:: Énoncé A ::
D'après l'extrait sur les parrainages citoyens, combien d'élus locaux sont habilités à parrainer les candidats à l'élection présidentielle ?

:: Extrait du texte ::
__________________________________________________

Intervention de Ian Boucard

Séance en hémicycle du jeudi 6 mai 2021 à 9h00
Parrainages citoyens pour la candidature à l'élection présidentielle — Discussion générale

Photo issue du site de l'Assemblée nationale ou de WikipediaIan Boucard :

Nous sommes réunis ce matin pour débattre de la proposition de loi organique, déposée dans le cadre de la niche du groupe La France insoumise, visant à instaurer une procédure de parrainages citoyens pour la candidature à l'élection présidentielle, en complément de la procédure de parrainages par les élus, actuellement en vigueur. Les conditions requises pour être candidat à l'élection présidentielle sont actuellement fixées par l'article 3 de la loi du 6 novembre 1962 relative à l'élection du Président de la République au suffrage universel. En l'espèce, pour se présenter, il est indispensable que le candidat soit de nationalité française, qu'il ait plus de 18 ans, qu'il puisse jouir de ses droits civils et politiques, et qu'il ne soit dans aucun cas d'incapacité prévu par la loi. Le système actuellement en vigueur repose, de plus, sur la nécessité d'obtenir le parrainage d'un certain nombre d'élus.

Pour lutter contre la multiplication de candidats à cette élection, devenue, sans aucun doute, la plus centrale dans notre vie politique, si on considère une participation bien supérieure à celle de tout autre scrutin, la loi a porté le nombre de parrainages à 500. Ce système de filtrage a ainsi permis d'écarter les candidatures dites fantaisistes ou de témoignage, ayant pour unique but de faire connaître une personnalité ou les intérêts catégoriels qu'elle défend. Plus de 45 000 élus locaux sont ainsi habilités à parrainer les candidats qui souhaitent se présenter à l'élection présidentielle. Une clause de représentativité nationale a été incluse dans la loi du 6 novembre 1962. Enfin, chaque élu ne peut parrainer qu'un seul candidat et son choix est irrévocable.

Cette procédure de parrainage des candidats est placée sous le contrôle du Conseil constitutionnel qui établit le formulaire de parrainage, est destinataire de celui-ci, et vérifie sa validité. La présente proposition de loi organique vient en complément de ce système de parrainage par les élus. L'ensemble des dispositions qu'elle prévoit ont déjà été formulées en 2012, à l'occasion de la remise du rapport « Pour un renouveau démocratique », issu des travaux de la Commission de rénovation et de déontologie de la vie publique présidée par l'ancien Premier ministre Lionel Jospin.

__________________________________________________

:: Lignes fournies ::
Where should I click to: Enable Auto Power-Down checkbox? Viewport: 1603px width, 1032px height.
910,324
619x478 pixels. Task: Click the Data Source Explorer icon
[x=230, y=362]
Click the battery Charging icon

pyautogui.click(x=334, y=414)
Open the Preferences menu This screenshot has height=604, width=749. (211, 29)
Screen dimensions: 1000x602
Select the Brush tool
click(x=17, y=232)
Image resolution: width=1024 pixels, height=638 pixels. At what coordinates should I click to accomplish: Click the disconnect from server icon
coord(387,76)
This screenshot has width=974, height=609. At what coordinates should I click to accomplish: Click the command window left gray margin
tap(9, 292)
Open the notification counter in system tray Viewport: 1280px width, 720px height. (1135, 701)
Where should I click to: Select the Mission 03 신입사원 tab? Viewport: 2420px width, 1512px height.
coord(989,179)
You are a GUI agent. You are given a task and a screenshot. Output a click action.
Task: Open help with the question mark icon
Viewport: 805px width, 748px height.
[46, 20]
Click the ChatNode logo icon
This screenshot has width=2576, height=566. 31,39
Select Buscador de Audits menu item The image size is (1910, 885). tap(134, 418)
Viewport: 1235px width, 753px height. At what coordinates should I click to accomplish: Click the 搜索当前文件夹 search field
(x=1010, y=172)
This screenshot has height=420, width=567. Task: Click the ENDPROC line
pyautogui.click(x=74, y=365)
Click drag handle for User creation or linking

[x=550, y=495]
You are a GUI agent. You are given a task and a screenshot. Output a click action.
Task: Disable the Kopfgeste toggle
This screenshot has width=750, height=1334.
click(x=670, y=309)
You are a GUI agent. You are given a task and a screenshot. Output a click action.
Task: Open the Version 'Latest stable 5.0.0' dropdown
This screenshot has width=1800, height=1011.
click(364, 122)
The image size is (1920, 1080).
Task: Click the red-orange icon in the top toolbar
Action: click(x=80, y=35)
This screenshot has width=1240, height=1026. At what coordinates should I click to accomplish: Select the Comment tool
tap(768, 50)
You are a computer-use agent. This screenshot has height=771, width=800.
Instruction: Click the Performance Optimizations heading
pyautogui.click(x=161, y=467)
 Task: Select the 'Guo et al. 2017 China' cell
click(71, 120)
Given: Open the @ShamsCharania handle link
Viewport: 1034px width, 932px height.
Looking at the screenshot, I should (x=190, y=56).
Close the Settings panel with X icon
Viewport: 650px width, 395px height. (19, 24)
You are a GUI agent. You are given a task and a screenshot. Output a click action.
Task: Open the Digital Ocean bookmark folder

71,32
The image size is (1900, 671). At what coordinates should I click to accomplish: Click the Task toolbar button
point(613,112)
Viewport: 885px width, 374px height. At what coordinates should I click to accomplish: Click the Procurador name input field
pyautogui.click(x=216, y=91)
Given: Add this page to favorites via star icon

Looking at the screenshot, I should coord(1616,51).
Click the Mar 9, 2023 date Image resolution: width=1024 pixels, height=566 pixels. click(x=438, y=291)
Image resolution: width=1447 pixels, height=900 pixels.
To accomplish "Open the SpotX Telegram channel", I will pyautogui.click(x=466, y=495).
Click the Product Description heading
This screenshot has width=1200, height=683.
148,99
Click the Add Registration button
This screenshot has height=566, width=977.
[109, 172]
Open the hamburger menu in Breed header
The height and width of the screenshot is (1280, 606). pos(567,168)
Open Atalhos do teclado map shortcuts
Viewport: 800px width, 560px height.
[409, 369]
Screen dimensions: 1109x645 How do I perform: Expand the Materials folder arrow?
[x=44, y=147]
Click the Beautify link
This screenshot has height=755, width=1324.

__________________________________________________

:: Énoncé B ::
Veuillez réécrire les lignes fournies en commençant par celle qui contient « This screenshot has width=974, height=609. » et en vous arrêtant après celle qui contient « [x=550, y=495] ». Remplacez « gray » par « grey » sans rien modifier d'autre.

:: Réponse A ::
Plus de 45 000 élus locaux.

:: Réponse B ::
This screenshot has width=974, height=609. At what coordinates should I click to accomplish: Click the command window left grey margin
tap(9, 292)
Open the notification counter in system tray Viewport: 1280px width, 720px height. (1135, 701)
Where should I click to: Select the Mission 03 신입사원 tab? Viewport: 2420px width, 1512px height.
coord(989,179)
You are a GUI agent. You are given a task and a screenshot. Output a click action.
Task: Open help with the question mark icon
Viewport: 805px width, 748px height.
[46, 20]
Click the ChatNode logo icon
This screenshot has width=2576, height=566. 31,39
Select Buscador de Audits menu item The image size is (1910, 885). tap(134, 418)
Viewport: 1235px width, 753px height. At what coordinates should I click to accomplish: Click the 搜索当前文件夹 search field
(x=1010, y=172)
This screenshot has height=420, width=567. Task: Click the ENDPROC line
pyautogui.click(x=74, y=365)
Click drag handle for User creation or linking

[x=550, y=495]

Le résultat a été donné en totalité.